Ortalama besi devresine üretimin yapıldığı dönemdeki piyasa talebi yanında iklimin de etkisi bulunmaktadır. Yaz aylarında talep artışından dolayı, üretim devreleri arası kümes hazırlık ve dinlenme periyodu kısa tutularak devir sayısı artarken; özellikle küçük ölçekli işletmeler kış aylarında enerji maliyetlerindeki artışı bahane ederek kümeslerine civciv almayıp üretim devir sayısını düşürebilmektedir. Daha önce belirtildiği gibi piyasa arzını kontrol etmek için entegre firmalar üretimi yönlendirirken, zaman zaman üreticiler de bu tip davranışlar sergileyebilmektedir. Araştırmada işletme ölçeği arttıkça ortalama besi devresinin arttığı görülmüştür. Balıkesir'de besi devresinin diğer illere göre fazla olmasının nedeni de büyük ölçekli işletme sayısının daha fazla olmasından kaynaklanmaktadır.

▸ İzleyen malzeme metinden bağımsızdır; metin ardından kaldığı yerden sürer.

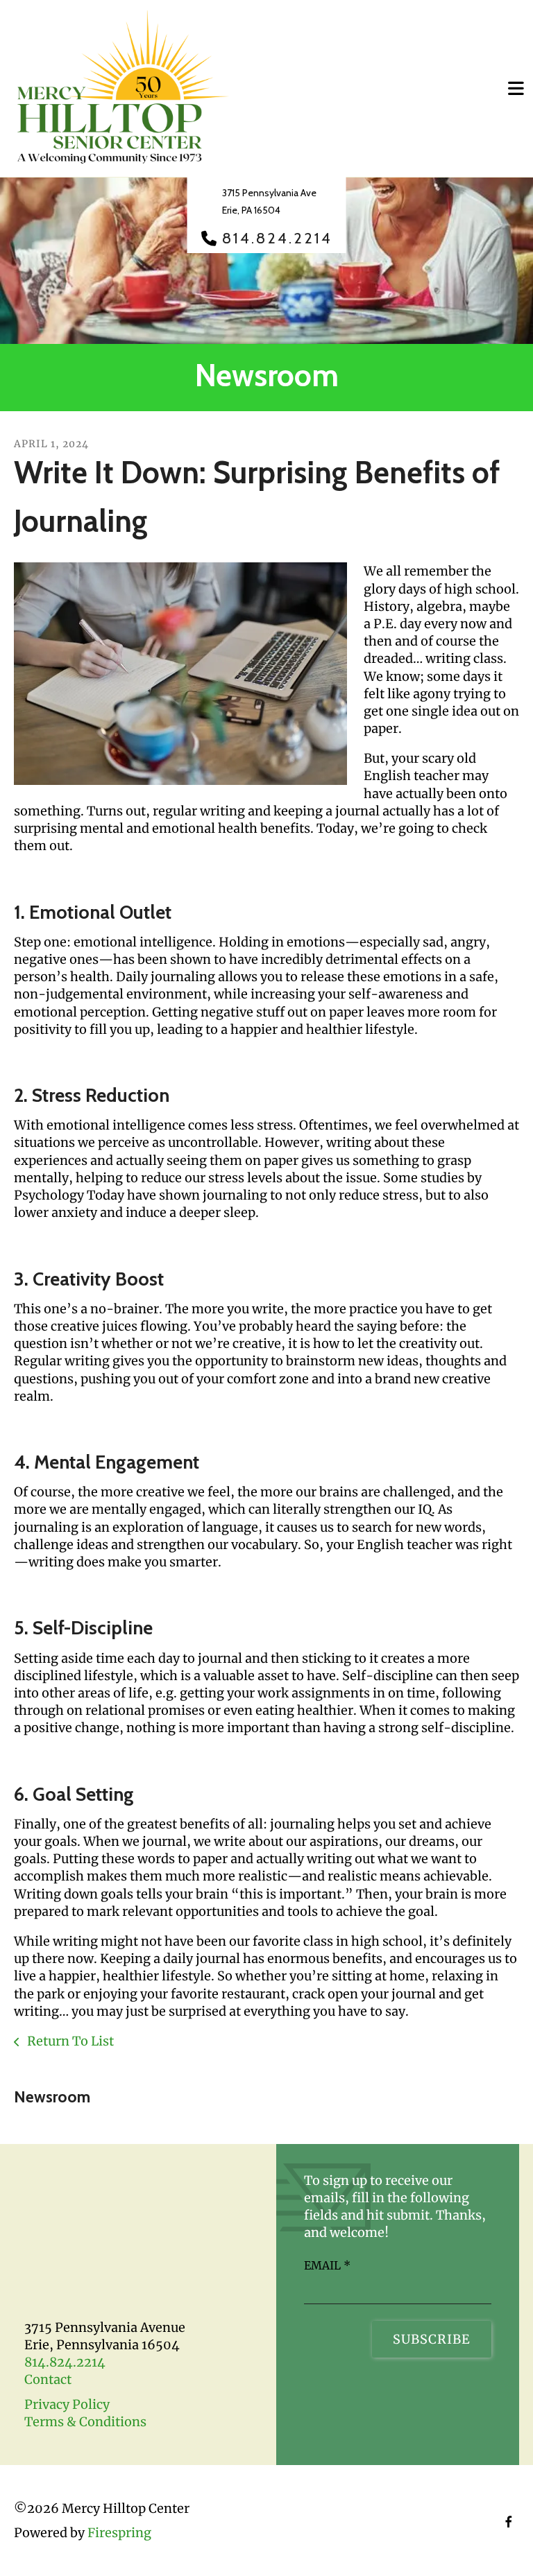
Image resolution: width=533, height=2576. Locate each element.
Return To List (69, 2041)
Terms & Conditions (85, 2422)
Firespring (119, 2533)
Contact (47, 2379)
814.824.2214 (277, 238)
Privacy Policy (67, 2404)
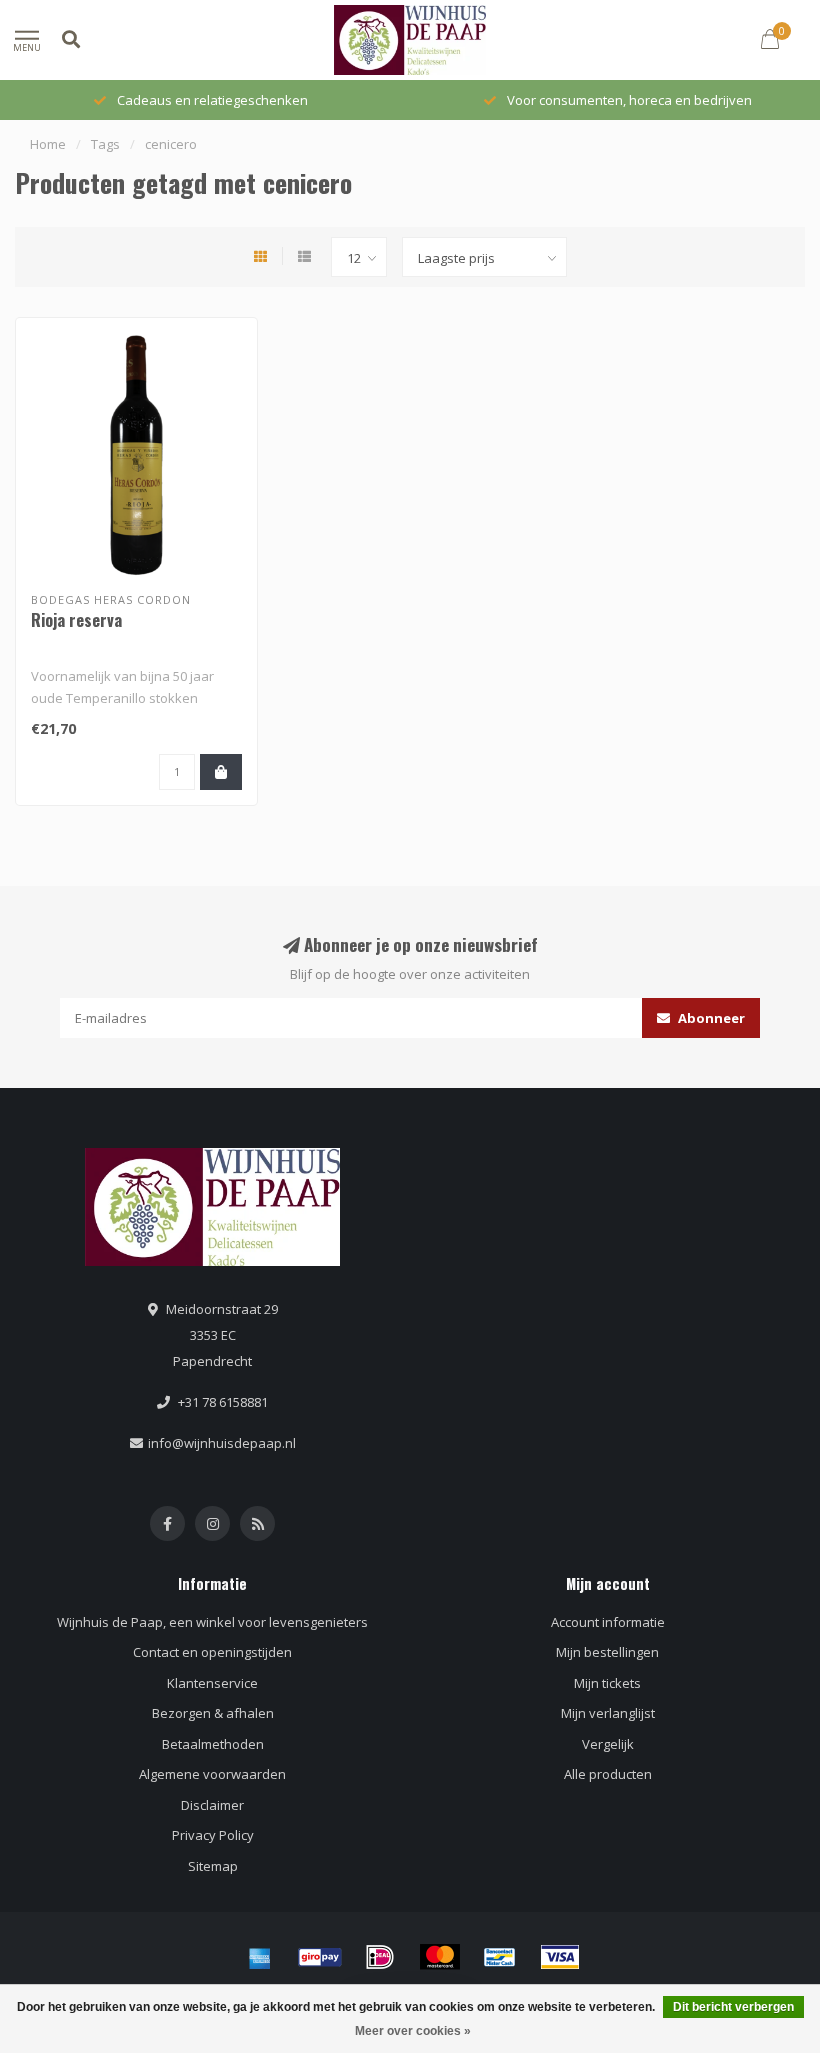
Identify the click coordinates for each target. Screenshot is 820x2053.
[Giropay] (320, 1957)
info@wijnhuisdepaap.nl (222, 1443)
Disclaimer (212, 1805)
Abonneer (710, 1018)
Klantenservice (212, 1683)
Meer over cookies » (413, 2031)
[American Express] (260, 1957)
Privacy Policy (213, 1835)
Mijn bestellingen (607, 1652)
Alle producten (608, 1774)
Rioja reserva (76, 620)
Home (48, 144)
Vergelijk (608, 1744)
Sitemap (213, 1866)
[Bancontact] (500, 1957)
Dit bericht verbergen (733, 2007)
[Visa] (560, 1957)
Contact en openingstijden (212, 1652)
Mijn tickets (607, 1683)
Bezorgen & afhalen (213, 1713)
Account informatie (608, 1622)
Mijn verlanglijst (608, 1713)
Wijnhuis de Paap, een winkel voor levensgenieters (212, 1622)
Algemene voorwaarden (212, 1774)
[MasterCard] (440, 1957)
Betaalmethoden (213, 1744)
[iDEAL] (380, 1957)
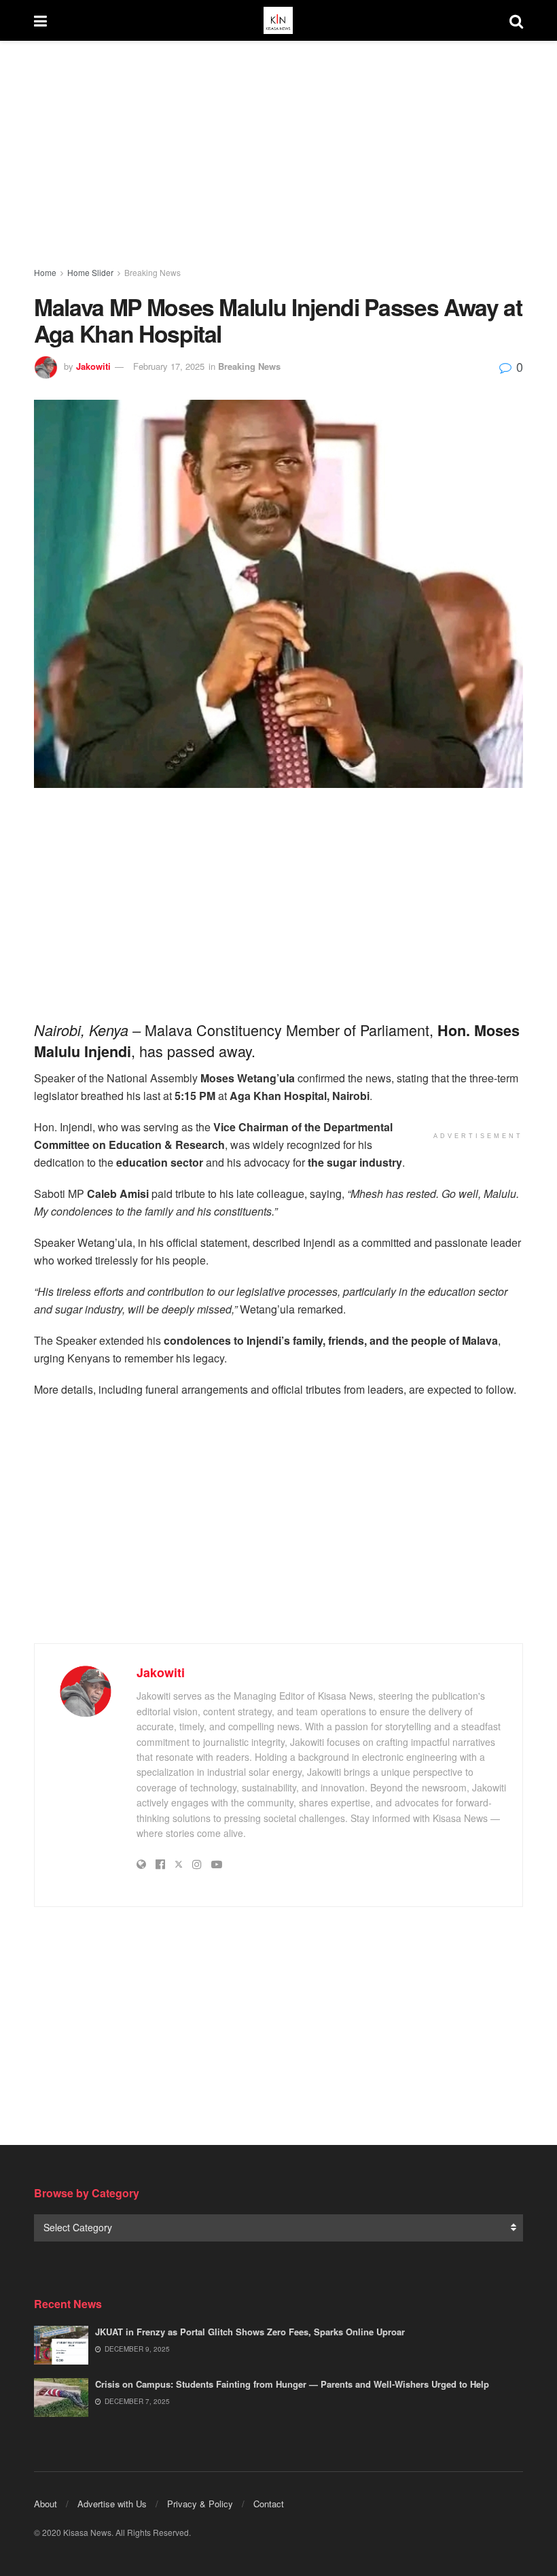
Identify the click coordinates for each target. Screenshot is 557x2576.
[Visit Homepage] (278, 20)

Üreticilerin dönem sonunda elde ettiği ana gelir yetiştirdikleri pilicin canlı ağırlığı üzerinden oluşmaktadır. Bununla birlikte bulgular kısmında belirtildiği gibi entegre firmalar üretimde başarıyı sağlamak için yemden yararlanmaya dayalı performans primleri de ödemektedir. Dolayısıyla FCR parametresi işletmeler açısından ilave gelir anlamına gelmekte ve önemsenmektedir.

Araştırmada belirlenen FCR değeri (1,805 kg) Fidan ve Güneş (1999); Çobanoğlu (2000); Bhattarai ve ark. (1999); Zatter ve ark. (2011); Sheppard (2004) ve Gür (1998)’ün sonuçlarından düşük, Singh ve ark. (2010) ile Unang (2003)’ın sonuçlarından yüksek, Ertürk (2001) ve Alkurt (2010)’un araştırma sonuçlarına yakın bulunmuştur.

Etlik piliç yetiştiriciliğinde yemden yararlanmayı etkileyen temelde üç unsur yer almaktadır. Bunlar; kullanılan yemin kalitesi, hayvanın sağlık durumu ve sürü yönetimidir. Yemin kalitesi açısından içeriğindeki hammadde, imalat aşaması, kullanımında tercih edilen fiziksel formu (dökme, pelet vb.), tüketim miktarı ve yemleme programı önem arz etmektedir. Hayvan sağlığını aşılama programı, tedavi uygulamaları, kümes dezenfeksiyonu, biyo-güvenlik uygulamaları ve ortaya çıkan hastalıklar etkilemektedir. Sürü yönetiminde ise ısı derecesi, su yönetimi, besleme yönetimi, havalandırma ve aydınlatma programı öne çıkmaktadır (Anonim, 2011).

Araştırmada tespit edilen ortalama canlı ağırlık, ortalama besi süresi ve FCR değerlerinin hem işletme ölçeği hem de araştırma merkezleri açısından bir farklılık göstermemesinin entegre firmaların ölçek ve yerleşim yeri farkı gözetmeksizin üretimi kontrol etmesi ve yönlendirmesi yanında, özellikle civciv ve yem girdisinin kalitesi açısından bir örnekliliği sağlamasının da etkisinin olduğunu düşündürmektedir. Bununla birlikte yetiştiricilerin CA satış geliri yanında performansa göre ilave prim alma isteklerinin rol oynadığı ve üretimde daha bilinçli davranışlar sergiledikleri söylenebilir.